The convention centre is a huge cavernous venue. Aussiecon had access to two large auditoriums, and 20 other rooms, most of which seated 200 or so fans. No attempt had be made to decorate the place and very few fans turned up in costumes. The convention was more for the novel reading science fiction fan than the film or television science fiction fan. So for me, there seemed to be a lack of atmosphere.

The books in the dealers room were about 25% cheaper than what I pay in Wangaratta. I was disappointed not the find any of Adrian Bedford's books other then the one I had already had read. I also had no luck finding one Kim Stanley Robinson mentioned. I did find a collection of short stories by Aussie great George Turner, which was free with the purchase of another book, that took a while to choose.

Overall, I enjoyed the convention, I felt at home there, even though I wasn't wearing black. I was entertained and informed by a lot of open and articulate authors, editors and scientists, and left each day eager to return the next. I wish the convention had gone longer so I could have attended some of the panels I missed.

Over the coming weeks I will be blogging about the individual sessions and the winners of the Hugo's which were announced at the convention (I voted for two of the winners).

Graham.

4 comments:

Damien Broderick said...

It was disappointing that Australian authors like Greg Egan and Damien Broderick did not make an appearance.

Would have loved to be there, Graham, but I live in San Antonio, Texas, these days, and just can't afford trans-Pacific flights.

Greg Egan doesn't do conventions.

Graham Clements said...

Damien,

It would have been nice to see you here to give the overseas born authors a bit of competition.

Graham.

Anthony J Langford said...

It sounds like an interesting time Graham.
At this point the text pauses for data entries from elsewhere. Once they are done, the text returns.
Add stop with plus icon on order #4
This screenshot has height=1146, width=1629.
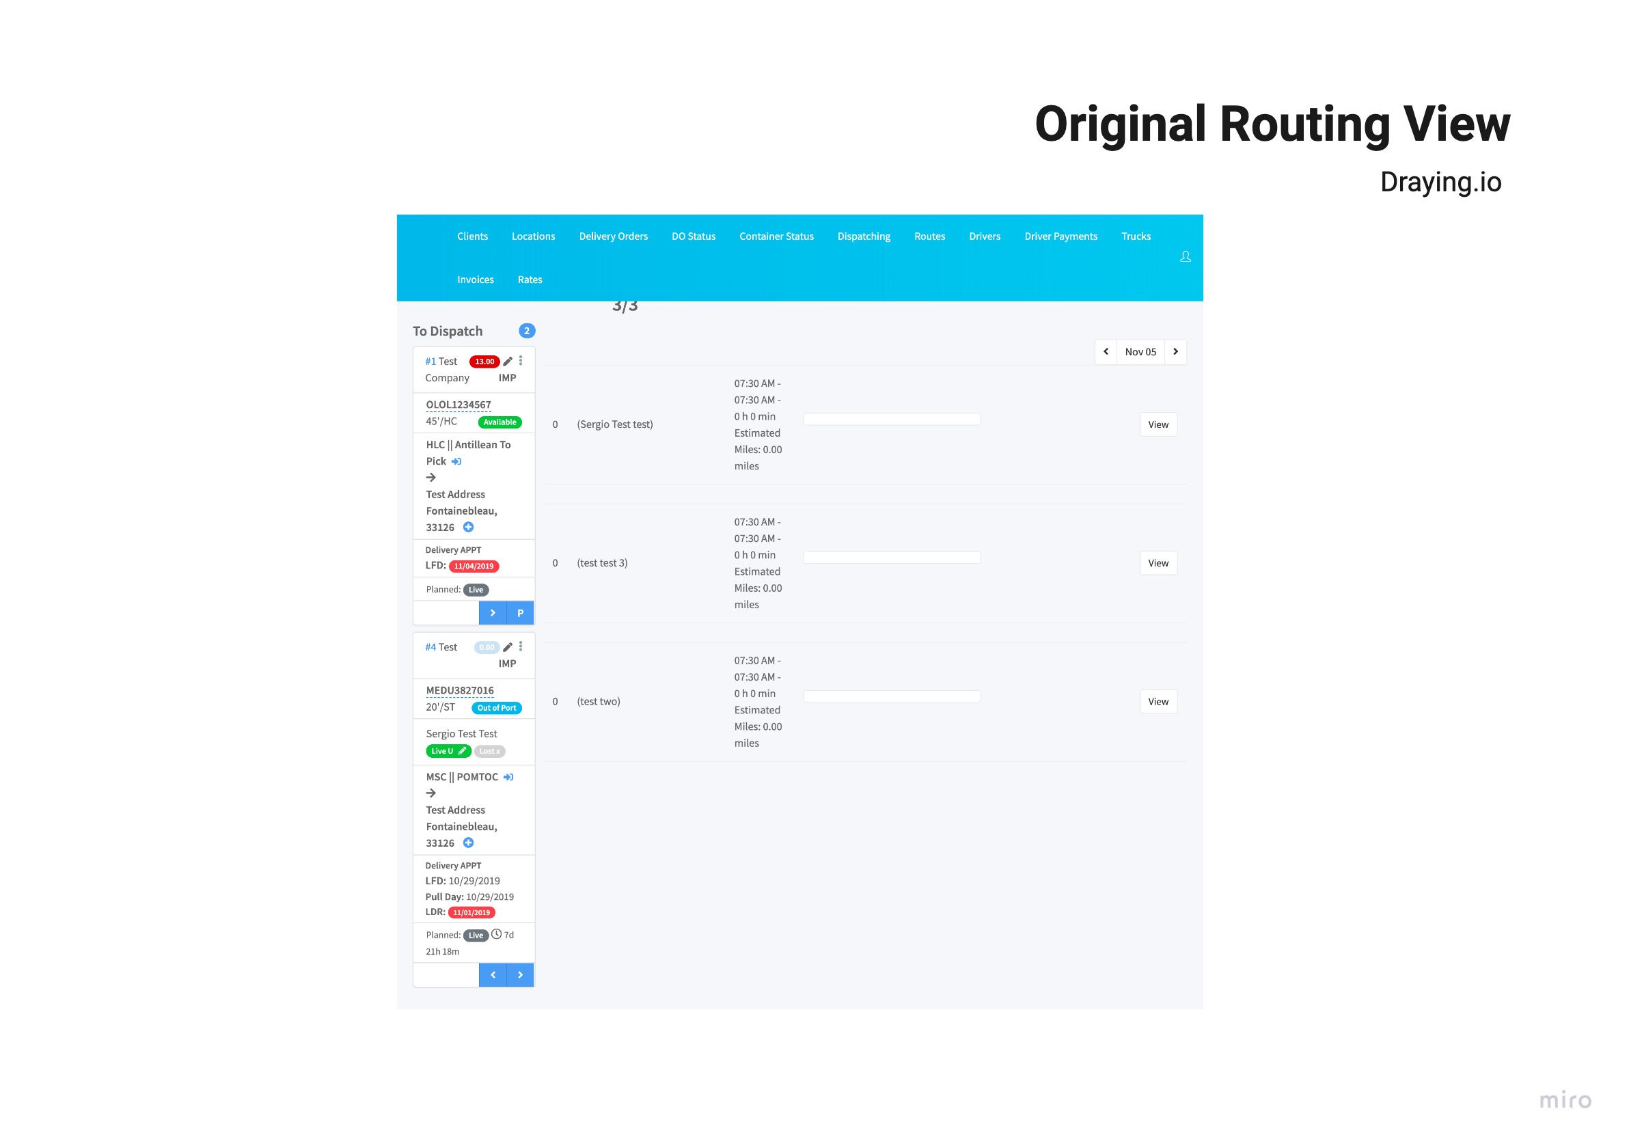tap(468, 843)
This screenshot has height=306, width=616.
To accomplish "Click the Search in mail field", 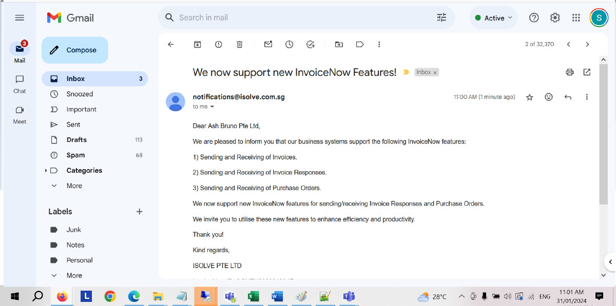I will pos(303,18).
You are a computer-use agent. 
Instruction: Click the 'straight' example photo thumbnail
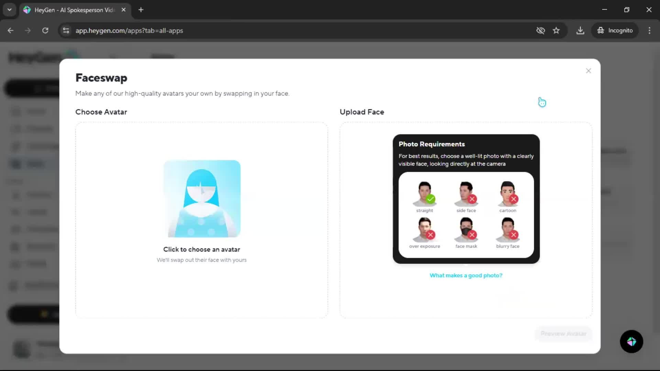[x=425, y=194]
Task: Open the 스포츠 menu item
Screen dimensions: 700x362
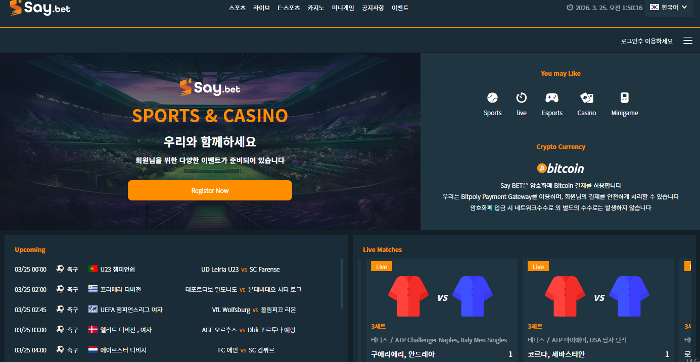Action: (237, 8)
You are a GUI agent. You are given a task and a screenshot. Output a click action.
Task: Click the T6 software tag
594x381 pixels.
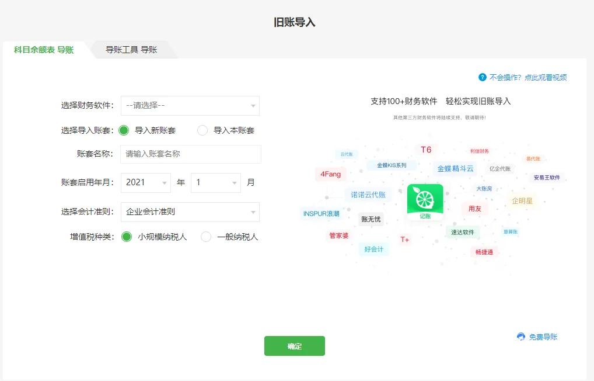click(x=427, y=149)
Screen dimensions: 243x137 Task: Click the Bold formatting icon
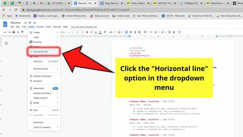tap(87, 32)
I don't do enough conventions.
I'm still not convinced about the 'digital revloution of books.' Too many people prefer reading the old fashioned way, including me. There might be some sort of shift, mainly for technophobes, but I beleive that some things don't go out of fashion. We will see.

How's the water level around where you are?

Graham Clements said...

Anthony,

Luckily the King river and the leaking levee that has been causing all the tension is on the other side of town. It would take a huge rise of the Ovens river (which the King flows into)to threaten where we live. I don't think many houses where flooded, if any in Wang. The Painter's Island caravan park was inundated as usual, it is right next to the Ovens. I took some photos and put them on my facebook page.

Like you, I much prefer paper books, but I pulled out an article from the Age which has the Kindle down to $154, just about to investigate it on the web.

We might have no choice but to go digital in about a decade, because a lot of books, unless print on demand really takes off, will only be available as ebooks. Like Graham Storr's first novel.

At Aussiecon, science fiction legend Robert Silverberg obviously disagreed with Cory Doctorow's vision of the digital future. I will be writing more about that in future posts, once I get rid of this bloody cold that I brought back with me.